BEGIN Input material
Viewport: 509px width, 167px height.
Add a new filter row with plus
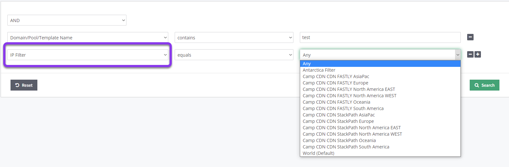click(478, 54)
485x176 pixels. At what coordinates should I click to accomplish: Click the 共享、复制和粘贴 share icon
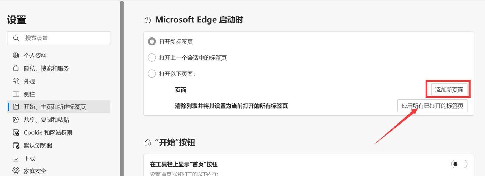pyautogui.click(x=16, y=120)
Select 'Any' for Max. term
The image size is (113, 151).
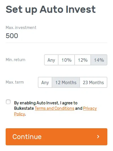pos(45,82)
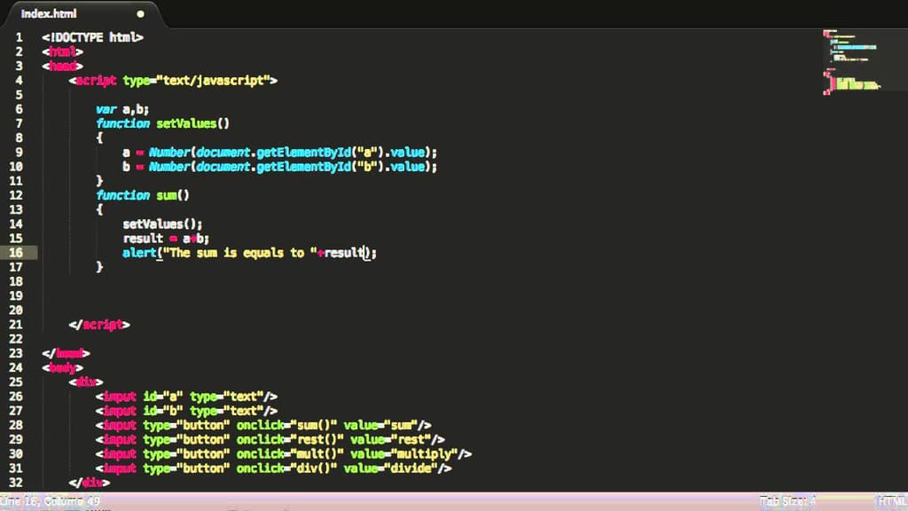The height and width of the screenshot is (511, 908).
Task: Click the onclick="mult()" button input line
Action: tap(284, 453)
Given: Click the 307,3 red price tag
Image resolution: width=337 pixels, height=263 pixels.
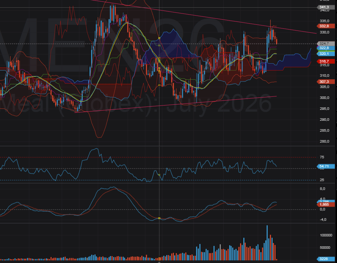Looking at the screenshot, I should click(x=324, y=82).
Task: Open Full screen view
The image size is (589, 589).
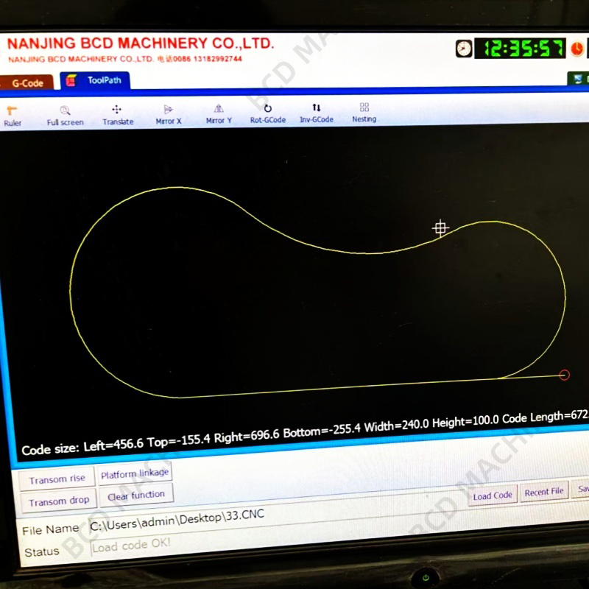Action: pyautogui.click(x=65, y=116)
END Input material
An unchanged copy of the listing, with no pictures, should be returned.

Task solution.
Viewport: 509px width, 167px height.
Add a new filter row with plus
click(478, 54)
485x176 pixels. At what coordinates should I click to accomplish: Click the 共享、复制和粘贴 share icon
pyautogui.click(x=16, y=120)
Select 'Any' for Max. term
The image size is (113, 151).
pos(45,82)
The height and width of the screenshot is (511, 908).
Task: Click the onclick="mult()" button input line
Action: tap(284, 453)
Given: Click the 307,3 red price tag
Image resolution: width=337 pixels, height=263 pixels.
Looking at the screenshot, I should click(x=324, y=82).
Task: Open Full screen view
The image size is (589, 589).
Action: pyautogui.click(x=65, y=116)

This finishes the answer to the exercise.